WSJ (“Technology Alliance Says It Is Closer to Killing Off Passwords“):
A group of technology companies including Apple Inc., Alphabet Inc.’s Google and Microsoft Corp. says it is a step closer to eliminating what many people call one of the worst aspects of the internet experience: passwords.
The Fast Identity Online Alliance has for nearly a decade worked on a system that lets users log into their online accounts simply by using the unlock mechanisms of their smartphones or computers. Rather than sending a password over a network susceptible to outside interference, users connect a public “key,” which sits on the account service provider’s server, to a private one, which cannot be removed from their device.
Previous versions of the group’s system still required people on new devices to enter passwords for each account before they could go password-free.

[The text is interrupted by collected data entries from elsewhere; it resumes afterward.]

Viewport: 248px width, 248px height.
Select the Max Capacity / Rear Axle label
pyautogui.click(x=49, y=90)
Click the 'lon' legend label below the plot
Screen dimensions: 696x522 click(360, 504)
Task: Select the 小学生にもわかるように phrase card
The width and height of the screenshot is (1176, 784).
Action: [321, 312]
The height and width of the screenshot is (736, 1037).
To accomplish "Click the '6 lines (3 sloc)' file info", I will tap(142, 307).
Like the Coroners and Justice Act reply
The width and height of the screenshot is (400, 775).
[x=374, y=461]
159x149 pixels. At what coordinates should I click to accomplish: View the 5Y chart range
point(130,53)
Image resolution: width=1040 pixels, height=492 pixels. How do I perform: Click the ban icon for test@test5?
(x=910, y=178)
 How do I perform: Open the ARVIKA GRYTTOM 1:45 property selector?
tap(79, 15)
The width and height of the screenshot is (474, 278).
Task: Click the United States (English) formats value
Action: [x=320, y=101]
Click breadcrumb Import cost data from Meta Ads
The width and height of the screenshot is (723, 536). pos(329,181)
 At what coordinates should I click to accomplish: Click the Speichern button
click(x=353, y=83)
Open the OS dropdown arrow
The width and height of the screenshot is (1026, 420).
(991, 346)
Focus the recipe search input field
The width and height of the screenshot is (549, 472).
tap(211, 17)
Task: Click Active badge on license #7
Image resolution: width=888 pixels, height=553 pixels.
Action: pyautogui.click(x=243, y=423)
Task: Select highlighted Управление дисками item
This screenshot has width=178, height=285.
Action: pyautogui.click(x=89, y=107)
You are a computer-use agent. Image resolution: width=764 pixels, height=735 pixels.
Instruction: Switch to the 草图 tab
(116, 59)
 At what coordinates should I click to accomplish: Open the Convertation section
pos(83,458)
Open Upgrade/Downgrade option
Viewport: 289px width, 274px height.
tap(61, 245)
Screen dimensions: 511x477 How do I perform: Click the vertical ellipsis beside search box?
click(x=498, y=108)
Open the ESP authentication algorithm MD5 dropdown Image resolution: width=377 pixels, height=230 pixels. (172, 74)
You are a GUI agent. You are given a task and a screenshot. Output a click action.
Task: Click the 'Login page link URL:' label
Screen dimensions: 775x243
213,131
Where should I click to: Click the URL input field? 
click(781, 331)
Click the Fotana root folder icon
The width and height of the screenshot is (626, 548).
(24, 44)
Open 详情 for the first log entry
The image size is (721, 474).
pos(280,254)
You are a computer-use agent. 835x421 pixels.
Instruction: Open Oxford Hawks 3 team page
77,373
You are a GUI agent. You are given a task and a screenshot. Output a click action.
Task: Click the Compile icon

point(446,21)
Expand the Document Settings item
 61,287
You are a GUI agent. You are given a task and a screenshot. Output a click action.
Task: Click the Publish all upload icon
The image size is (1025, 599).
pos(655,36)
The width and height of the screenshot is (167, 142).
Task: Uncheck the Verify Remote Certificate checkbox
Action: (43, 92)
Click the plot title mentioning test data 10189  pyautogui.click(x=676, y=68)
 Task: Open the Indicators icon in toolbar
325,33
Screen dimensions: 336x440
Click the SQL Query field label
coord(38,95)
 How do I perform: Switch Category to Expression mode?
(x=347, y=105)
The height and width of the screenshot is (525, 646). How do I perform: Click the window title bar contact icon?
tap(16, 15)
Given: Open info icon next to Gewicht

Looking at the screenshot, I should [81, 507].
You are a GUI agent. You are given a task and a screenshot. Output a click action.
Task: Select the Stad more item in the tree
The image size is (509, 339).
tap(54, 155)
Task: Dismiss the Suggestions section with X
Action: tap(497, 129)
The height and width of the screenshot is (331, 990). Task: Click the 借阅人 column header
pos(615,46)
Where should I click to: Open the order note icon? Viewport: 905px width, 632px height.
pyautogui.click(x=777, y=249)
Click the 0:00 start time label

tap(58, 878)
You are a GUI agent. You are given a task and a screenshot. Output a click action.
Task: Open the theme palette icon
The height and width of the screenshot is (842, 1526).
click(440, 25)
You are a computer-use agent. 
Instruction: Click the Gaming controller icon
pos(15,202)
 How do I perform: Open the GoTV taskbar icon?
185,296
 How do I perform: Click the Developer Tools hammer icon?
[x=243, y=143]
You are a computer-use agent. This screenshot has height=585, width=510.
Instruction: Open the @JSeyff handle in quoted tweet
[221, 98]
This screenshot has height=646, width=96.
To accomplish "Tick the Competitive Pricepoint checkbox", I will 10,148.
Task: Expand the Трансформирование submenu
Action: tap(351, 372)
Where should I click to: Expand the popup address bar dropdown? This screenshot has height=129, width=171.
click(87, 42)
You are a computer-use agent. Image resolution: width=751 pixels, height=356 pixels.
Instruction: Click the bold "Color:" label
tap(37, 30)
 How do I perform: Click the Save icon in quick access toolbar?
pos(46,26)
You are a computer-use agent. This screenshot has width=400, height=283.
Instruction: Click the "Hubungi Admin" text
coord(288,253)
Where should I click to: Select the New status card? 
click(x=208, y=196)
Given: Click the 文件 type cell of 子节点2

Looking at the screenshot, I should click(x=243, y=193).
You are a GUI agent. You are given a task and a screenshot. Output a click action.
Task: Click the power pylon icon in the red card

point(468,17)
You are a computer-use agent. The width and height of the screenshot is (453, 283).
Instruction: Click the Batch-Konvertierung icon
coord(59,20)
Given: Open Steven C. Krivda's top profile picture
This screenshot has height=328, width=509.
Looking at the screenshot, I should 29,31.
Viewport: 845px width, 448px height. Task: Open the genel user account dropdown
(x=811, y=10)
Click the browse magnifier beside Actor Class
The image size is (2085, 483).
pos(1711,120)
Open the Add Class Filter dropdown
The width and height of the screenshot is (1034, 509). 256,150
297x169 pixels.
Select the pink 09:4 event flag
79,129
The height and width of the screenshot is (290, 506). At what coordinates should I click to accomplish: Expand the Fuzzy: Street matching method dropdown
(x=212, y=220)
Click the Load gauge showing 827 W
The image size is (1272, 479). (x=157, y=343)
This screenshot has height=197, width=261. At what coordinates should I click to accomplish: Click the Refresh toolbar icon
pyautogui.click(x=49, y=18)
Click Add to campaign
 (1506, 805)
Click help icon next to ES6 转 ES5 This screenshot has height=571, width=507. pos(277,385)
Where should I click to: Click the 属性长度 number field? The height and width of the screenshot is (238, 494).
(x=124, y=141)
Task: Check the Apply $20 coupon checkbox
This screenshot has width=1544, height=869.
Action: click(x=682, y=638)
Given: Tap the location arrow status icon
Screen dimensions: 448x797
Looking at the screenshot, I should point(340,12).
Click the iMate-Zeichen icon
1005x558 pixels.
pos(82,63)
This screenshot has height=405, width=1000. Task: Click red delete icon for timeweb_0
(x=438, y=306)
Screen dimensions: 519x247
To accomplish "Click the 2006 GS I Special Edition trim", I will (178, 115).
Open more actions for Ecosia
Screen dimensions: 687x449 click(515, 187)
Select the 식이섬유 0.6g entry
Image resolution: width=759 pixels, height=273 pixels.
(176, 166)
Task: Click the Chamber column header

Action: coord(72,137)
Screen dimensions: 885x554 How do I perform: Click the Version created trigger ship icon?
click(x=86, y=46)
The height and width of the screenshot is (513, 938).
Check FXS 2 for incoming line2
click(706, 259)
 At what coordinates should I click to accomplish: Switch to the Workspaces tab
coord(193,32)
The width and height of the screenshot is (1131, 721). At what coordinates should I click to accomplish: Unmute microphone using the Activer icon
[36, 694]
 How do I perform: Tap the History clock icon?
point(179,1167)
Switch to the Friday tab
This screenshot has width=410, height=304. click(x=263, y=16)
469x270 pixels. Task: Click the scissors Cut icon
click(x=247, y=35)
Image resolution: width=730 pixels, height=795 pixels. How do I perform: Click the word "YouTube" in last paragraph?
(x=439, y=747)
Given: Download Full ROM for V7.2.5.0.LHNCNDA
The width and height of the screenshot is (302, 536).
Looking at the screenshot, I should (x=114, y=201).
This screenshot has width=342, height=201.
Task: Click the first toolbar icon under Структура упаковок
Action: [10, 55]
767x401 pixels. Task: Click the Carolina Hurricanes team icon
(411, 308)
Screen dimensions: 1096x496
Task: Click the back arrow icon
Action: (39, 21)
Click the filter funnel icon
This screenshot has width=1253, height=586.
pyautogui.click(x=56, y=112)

Now, it says it has found a way to let users log into online accounts with their faces, fingerprints and PIN codes straightaway, even on brand-new devices.
The update “means that users don’t need passwords anymore,” said a white paper by the alliance, called FIDO for short. “As they move from device to device, their FIDO credentials are already there, ready to be used.”
The alliance, which represents more than 250 members, has been trying to reduce reliance on passwords since 2013, when six companies including PayPal Holdings Inc. and Lenovo Group Ltd. came together to develop a new, safer industry standard for online authentication.
Passwords create not just friction on the information superhighway, critics have long complained, but real frustration and even abandoned accounts when consumers forget their secret codes. They also still leave users, businesses and other organizations vulnerable to hackers and other bad actors.
Security solutions such as two-factor authentication, in which users typically supplement passwords with push notifications or codes sent by apps or texts, bring their own drawbacks. Plenty of people seem uninclined to opt in.
“Even though we know in 2022 that passwords are inherently insecure and creating lots of problems, getting people to actually secure them is still a challenge,” said Merritt Maxim, vice president and research director at research firm Forrester Research Inc., where he specializes in security and risk.
Passwords are “the cockroaches of the internet,” Mr. Maxim said—irritating, hardy and worth taking the time to kill.
[…]
But a completely passwordless world is still far off, said Forrester’s Mr. Maxim. FIDO’s vision mostly relies upon account holders having their own connected devices, which is not true for all users globally, he said. And while the system does not share users’ biometric data with account service providers, some privacy-minded users may hesitate to use their faces and fingerprints to unlock everything, he said.
The alliance tested which language, icons and information makes people feel most comfortable with switching on FIDO, said Andrew Shikiar, the group’s executive director and chief marketing officer.
“People need to adjust from doing what they know—just entering passwords—to doing something that they know how to do, but don’t really connect with logging in,” Mr. Shikiar said.
I’ve been using a commercial password manager for years but the process remains far from seamless and having to constantly log in on multiple devices for things that I’m paying for is certainly annoying.
If, for example, I want to read a WSJ or WaPo article on my phone and do so from their respective apps, it’s seldom an issue. If, however, I follow a link from, say, Google News to one of their stories, I frequently have to go through the machinations of logging in.
And, for reasons I’ve never figured out, the Disney bundle (Disney+, Hulu, and ESPN+) is incredibly poorly integrated. We happily pay the subscription price but the logins frequently need to be re-entered and reset. Inexplicably, while I can get ESPN premium video streaming pretty easily from any device, I’ve never been able to get the premium text context on my laptop and am only able to do so roughly 70 percent of the time via my iPhone. There’s simply no reason it should be that difficult.
Meanwhile, despite Randall Munroe’s password strength generator becoming a meme more than a decade ago,

the trend described in the cartoon has actually increased. I have several seldom-used but critical work-related sites that I have to log into once or twice a year that require creating a new, incredibly complicated, password every three months—thus, every time I use it—that require me to type insanely long text with multiple changes in the shift key blind and then duplicate it.
And, amusingly, my WordPress instance logged out just as I typed that last paragraph, requiring me to log back in. Thankfully, the password for that is saved, requiring little effort.